Item coordinate data:

▬▬▬▬▬▬▬▬▬▬

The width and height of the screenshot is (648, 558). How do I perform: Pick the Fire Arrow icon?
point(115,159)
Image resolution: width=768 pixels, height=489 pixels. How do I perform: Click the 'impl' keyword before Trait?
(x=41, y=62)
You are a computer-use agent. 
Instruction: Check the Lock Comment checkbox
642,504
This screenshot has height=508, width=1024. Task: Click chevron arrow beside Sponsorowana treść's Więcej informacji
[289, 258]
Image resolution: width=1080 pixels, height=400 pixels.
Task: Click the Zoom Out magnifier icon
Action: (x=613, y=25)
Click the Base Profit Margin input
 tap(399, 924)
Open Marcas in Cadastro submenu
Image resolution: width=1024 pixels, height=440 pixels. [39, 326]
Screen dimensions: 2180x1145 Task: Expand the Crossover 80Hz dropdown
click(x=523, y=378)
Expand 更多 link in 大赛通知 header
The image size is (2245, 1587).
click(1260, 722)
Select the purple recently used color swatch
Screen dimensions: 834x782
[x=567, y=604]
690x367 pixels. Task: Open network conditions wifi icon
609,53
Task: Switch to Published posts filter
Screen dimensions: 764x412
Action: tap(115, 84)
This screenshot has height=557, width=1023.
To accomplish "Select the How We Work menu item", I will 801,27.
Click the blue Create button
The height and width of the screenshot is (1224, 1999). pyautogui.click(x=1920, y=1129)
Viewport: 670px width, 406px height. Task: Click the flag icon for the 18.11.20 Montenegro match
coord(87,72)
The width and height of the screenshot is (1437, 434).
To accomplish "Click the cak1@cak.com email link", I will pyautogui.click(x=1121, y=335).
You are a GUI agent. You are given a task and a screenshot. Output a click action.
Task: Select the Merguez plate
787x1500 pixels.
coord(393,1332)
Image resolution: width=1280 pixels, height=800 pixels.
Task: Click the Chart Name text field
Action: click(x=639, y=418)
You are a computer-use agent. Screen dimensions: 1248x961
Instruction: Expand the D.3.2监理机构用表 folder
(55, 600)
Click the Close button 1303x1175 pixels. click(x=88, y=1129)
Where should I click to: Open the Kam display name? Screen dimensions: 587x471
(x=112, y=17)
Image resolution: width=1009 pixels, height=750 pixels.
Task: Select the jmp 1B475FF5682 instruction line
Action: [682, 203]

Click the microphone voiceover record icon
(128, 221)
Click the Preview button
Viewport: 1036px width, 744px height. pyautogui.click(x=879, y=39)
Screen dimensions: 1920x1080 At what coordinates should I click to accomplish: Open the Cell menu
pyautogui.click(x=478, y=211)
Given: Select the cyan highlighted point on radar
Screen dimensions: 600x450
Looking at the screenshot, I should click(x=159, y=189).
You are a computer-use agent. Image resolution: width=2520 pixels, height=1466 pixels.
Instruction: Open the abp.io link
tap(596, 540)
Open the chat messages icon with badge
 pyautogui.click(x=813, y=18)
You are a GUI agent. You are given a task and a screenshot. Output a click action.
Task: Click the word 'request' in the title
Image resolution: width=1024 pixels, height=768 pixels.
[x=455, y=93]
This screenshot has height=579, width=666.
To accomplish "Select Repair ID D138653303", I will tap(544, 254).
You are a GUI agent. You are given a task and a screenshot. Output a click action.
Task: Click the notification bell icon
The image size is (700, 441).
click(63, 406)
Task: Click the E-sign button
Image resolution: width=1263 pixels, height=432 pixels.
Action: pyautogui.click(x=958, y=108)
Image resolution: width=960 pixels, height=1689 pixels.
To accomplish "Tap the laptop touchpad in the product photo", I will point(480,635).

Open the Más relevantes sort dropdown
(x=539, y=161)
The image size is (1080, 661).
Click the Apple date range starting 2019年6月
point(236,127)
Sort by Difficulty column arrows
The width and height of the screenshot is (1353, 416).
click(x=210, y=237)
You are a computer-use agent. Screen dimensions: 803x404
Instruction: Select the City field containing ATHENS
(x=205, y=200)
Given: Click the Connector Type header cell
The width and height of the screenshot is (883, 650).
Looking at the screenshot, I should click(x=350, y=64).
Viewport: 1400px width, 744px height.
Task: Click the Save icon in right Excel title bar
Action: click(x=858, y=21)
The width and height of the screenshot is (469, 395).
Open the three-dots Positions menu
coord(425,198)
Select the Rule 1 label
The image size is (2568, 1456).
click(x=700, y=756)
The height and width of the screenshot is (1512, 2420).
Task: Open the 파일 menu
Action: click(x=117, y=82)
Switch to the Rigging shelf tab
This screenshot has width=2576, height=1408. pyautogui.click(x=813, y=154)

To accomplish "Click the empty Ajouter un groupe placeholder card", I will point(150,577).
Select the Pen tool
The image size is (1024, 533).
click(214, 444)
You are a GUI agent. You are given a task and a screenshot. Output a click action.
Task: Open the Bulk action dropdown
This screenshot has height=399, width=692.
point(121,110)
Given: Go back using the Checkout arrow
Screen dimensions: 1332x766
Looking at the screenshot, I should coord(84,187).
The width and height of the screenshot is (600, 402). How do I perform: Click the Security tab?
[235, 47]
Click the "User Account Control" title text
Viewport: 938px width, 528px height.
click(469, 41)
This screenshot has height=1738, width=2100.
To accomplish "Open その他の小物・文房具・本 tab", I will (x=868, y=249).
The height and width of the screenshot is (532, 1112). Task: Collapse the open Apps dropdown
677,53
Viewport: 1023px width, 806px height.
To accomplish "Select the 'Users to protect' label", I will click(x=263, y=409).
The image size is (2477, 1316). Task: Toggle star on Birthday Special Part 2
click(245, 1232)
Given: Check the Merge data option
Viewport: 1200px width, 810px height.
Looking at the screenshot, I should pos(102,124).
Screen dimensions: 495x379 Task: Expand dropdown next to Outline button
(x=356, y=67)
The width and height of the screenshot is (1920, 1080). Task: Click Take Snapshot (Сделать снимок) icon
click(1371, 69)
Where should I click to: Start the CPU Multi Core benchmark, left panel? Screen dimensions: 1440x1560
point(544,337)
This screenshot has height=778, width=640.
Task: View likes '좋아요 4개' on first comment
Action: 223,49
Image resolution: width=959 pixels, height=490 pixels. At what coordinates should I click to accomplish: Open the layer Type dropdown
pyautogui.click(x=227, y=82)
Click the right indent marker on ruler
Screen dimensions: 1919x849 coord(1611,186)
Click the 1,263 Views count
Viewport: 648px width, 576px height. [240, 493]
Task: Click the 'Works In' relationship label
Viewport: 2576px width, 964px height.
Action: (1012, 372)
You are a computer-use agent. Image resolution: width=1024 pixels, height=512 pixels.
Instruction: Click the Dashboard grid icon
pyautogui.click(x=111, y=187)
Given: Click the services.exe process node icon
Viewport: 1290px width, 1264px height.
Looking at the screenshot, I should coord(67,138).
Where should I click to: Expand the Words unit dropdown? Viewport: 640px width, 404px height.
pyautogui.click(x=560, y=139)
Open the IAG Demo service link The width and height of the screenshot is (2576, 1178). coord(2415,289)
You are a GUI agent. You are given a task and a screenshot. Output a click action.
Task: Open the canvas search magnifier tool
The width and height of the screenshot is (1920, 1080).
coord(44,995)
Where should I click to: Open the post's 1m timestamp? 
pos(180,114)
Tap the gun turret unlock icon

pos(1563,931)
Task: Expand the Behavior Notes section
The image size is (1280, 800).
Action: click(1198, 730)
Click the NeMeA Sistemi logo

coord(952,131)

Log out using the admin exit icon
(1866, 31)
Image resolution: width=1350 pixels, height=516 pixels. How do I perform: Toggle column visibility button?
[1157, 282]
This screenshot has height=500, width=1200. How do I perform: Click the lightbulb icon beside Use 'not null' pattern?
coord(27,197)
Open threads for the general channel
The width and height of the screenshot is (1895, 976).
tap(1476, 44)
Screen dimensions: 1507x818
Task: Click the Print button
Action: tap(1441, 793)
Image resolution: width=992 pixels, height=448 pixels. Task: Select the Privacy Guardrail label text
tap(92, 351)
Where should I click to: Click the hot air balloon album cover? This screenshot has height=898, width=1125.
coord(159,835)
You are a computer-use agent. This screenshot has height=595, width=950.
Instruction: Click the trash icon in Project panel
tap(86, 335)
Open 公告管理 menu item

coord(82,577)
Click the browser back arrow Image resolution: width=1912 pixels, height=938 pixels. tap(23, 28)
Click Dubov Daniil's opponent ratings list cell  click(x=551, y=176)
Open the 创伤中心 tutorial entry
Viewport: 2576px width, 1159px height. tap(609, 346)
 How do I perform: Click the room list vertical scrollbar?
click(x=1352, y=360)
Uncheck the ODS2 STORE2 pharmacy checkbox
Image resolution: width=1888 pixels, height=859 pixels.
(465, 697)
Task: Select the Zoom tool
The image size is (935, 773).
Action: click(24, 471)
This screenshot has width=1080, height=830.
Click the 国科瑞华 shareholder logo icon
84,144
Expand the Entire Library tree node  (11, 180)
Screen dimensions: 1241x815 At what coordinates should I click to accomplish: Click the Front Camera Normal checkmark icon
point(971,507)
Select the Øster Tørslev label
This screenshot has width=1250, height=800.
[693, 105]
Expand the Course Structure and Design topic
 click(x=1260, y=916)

▬▬▬▬▬▬▬▬▬▬

Objective: Please repeat the entries word for word, starting at the line that contains "Image resolution: width=959" and ending at the line that contains "Action: (1012, 372)".

Solution:
Image resolution: width=959 pixels, height=490 pixels. At what coordinates should I click to accomplish: Open the layer Type dropdown
pyautogui.click(x=227, y=82)
Click the right indent marker on ruler
Screen dimensions: 1919x849 coord(1611,186)
Click the 1,263 Views count
Viewport: 648px width, 576px height. [240, 493]
Task: Click the 'Works In' relationship label
Viewport: 2576px width, 964px height.
Action: (1012, 372)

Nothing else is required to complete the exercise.